Automated Deployment

Just occasionally, you’ll need to get some or all of the tables of a database out to disk as quickly as possible. I usually do it in order to get a set of data for testing a database. For a full test, I might have a number of different sets of data, and I can do a build-up and tear-down reasonably quickly for each test by importing them into the test database and deleting the tables after use. Naturally, you’ll want to copy data in, and I have described how to do this here.  In general, I will keep a consistent set of data that is compatible with the tests, and run the tests with a number of revisions of the database as it approaches completion.  It takes time but then it is done overnight and breeze in the following morning to see a list of tests with ticks or crosses against them. I also occasionally copy a small database to a server when I don’t have sufficient access to the filesystem to copy an MDF file. Oddly enough, I needed to do this via a PowerShell  script on the day I wrote the article you’re reading. I’d never  call this a ‘deployment’ in any sense of the word, but it is a handy way of checking that everything you’ve done works.

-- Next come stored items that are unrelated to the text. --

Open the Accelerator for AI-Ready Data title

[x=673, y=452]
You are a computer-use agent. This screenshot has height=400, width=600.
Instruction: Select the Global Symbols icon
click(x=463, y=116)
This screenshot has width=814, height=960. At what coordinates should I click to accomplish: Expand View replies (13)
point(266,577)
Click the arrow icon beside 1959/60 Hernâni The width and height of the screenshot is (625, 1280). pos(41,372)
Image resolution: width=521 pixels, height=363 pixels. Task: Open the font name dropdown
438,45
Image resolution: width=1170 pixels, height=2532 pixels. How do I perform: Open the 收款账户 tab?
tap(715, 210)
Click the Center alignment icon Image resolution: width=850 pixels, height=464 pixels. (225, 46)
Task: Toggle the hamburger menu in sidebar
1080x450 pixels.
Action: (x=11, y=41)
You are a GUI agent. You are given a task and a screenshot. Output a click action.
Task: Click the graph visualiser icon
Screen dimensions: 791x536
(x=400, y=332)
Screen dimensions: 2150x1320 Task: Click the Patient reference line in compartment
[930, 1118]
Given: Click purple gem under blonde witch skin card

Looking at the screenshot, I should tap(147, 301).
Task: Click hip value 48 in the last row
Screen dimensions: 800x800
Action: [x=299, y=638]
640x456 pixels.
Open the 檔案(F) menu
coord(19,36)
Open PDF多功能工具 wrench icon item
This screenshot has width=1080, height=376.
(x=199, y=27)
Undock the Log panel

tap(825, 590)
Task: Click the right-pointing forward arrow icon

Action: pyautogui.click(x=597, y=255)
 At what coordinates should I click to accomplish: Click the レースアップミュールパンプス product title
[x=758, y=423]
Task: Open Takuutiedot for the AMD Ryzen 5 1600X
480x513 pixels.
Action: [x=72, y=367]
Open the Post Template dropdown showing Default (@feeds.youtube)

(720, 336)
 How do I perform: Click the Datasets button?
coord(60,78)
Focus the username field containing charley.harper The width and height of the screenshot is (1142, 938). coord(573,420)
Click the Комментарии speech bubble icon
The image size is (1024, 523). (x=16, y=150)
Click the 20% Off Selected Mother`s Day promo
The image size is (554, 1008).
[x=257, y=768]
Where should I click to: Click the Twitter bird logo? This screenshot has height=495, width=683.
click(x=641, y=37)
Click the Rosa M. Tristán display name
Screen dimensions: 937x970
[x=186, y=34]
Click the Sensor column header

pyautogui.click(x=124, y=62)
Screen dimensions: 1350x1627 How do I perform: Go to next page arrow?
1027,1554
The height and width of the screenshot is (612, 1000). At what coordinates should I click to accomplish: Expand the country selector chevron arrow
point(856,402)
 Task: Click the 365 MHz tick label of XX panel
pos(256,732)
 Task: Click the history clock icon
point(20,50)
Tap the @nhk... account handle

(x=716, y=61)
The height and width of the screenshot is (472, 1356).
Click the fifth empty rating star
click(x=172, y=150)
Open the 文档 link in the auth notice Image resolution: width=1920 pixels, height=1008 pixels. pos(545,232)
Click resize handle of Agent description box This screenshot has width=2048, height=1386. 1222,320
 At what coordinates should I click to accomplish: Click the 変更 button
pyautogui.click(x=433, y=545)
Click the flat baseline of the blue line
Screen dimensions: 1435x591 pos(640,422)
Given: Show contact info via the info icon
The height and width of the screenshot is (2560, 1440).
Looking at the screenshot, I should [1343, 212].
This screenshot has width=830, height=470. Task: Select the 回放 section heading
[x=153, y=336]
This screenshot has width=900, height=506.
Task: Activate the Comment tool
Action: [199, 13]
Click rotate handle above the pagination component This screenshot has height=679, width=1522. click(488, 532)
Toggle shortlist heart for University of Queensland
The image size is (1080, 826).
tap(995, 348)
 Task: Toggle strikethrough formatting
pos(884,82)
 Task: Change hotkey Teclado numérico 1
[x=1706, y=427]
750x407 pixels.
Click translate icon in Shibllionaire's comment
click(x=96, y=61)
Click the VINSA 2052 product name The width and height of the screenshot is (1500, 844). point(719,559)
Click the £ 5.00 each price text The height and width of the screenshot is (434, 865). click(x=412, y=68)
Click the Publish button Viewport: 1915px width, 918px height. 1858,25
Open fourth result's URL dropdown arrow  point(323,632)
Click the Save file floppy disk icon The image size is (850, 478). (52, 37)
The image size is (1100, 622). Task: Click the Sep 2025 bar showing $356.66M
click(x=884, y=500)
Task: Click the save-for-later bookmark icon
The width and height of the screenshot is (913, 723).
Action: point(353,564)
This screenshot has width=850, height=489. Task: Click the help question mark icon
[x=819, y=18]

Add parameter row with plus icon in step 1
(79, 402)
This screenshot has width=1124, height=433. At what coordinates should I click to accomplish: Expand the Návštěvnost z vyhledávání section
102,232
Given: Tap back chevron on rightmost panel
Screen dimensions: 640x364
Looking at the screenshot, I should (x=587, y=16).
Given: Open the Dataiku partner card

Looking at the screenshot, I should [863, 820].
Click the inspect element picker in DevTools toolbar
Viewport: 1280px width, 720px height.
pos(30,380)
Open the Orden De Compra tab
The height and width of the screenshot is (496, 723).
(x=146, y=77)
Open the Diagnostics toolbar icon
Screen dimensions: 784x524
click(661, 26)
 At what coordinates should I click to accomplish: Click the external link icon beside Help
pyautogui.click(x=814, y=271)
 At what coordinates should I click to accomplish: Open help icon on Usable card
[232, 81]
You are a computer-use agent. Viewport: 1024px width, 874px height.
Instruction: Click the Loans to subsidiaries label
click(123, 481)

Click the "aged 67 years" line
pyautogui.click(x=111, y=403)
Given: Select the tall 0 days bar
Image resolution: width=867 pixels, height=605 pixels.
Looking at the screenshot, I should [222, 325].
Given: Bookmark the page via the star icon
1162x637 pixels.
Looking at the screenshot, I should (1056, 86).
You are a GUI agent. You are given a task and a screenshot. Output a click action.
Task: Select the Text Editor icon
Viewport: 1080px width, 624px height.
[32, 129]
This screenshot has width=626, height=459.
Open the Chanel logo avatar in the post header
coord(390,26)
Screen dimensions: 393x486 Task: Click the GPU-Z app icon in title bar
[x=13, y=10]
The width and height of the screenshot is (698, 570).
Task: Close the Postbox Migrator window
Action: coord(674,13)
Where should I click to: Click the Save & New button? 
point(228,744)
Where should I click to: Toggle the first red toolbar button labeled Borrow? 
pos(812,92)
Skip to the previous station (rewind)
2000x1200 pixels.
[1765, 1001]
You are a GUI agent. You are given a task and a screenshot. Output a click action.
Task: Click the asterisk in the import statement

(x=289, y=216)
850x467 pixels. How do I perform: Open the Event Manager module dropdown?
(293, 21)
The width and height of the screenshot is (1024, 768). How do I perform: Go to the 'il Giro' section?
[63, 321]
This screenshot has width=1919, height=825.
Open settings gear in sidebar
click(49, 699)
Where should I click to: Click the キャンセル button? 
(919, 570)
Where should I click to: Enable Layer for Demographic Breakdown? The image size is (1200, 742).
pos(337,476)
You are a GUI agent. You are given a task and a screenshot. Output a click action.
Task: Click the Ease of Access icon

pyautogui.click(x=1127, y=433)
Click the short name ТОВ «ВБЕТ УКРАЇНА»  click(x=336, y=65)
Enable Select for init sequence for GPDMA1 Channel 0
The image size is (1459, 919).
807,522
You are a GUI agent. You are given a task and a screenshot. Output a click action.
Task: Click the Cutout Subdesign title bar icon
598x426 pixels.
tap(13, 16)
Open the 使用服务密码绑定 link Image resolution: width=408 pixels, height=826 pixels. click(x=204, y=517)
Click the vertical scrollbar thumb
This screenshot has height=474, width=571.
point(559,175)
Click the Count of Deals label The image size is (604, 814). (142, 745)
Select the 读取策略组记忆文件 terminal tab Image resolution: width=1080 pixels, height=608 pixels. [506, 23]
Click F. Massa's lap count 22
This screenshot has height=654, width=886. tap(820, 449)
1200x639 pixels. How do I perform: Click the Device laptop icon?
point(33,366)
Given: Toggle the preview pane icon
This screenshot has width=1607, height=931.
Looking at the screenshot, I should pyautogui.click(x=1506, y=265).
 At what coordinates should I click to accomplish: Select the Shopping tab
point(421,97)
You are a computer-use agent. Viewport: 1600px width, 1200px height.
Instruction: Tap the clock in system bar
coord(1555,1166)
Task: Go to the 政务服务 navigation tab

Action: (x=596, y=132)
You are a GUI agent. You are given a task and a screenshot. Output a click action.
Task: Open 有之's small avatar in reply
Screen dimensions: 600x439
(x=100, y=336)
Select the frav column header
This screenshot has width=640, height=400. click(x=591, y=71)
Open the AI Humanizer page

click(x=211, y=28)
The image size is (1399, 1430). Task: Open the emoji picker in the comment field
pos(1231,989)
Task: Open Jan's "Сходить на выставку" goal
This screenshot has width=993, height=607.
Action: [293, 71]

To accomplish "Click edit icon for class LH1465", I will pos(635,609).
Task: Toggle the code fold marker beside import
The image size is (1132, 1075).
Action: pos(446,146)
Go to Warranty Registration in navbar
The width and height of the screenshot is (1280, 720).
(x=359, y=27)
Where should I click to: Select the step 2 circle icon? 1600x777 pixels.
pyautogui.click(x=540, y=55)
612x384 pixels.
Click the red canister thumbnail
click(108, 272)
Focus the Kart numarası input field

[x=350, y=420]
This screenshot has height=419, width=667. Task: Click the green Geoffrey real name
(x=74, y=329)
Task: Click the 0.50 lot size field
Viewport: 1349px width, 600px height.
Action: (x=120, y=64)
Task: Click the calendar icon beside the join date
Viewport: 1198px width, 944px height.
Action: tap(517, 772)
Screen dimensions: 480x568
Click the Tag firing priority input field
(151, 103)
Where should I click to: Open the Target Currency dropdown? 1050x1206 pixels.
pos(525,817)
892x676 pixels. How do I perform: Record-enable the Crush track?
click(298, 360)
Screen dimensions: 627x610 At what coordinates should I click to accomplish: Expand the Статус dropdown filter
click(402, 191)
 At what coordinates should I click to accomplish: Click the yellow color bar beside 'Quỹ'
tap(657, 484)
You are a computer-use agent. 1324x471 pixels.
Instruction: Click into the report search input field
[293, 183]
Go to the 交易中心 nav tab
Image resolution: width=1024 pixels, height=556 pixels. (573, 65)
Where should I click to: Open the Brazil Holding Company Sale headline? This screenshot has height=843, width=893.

 At first glance, there seem to be many more ways of getting data from file into SQL Server fast than there is in getting data out of SQL Server and into files. Actually, there are quite a few techniques one can use, such as OLE automation (deprecated), OrcaMDF,  SSIS, CLR and SQLCMD. In a recent article, I was able to write out the whole of AdventureWorks as  CSV by creating a linked ODBC text database.  I’m not quite sure now why I did it. A similar technique will spit them out as Excel files. As we are not designing a production process in a deployed database, we can use xp_cmdshell and BCP. This is the quickest way of doing it (SSIS uses BCP). The SQLBulkCopy .NET class is fine for importing into SQL Server, but cannot be used to export data. It is perfectly possible to write out all the data of a table using Invoke-Sqlcmd into CSV format or whatever, which is fine for reporting, but it isn’t so fast as doing a Bulk Export.

Bulk Export

A BCP export is pretty trivial to do from within SQL Server if your login has the rights to use xp_cmdshell.  Otherwise, you will need to use an external process such as PowerShell or SQLCMD  to do it for you.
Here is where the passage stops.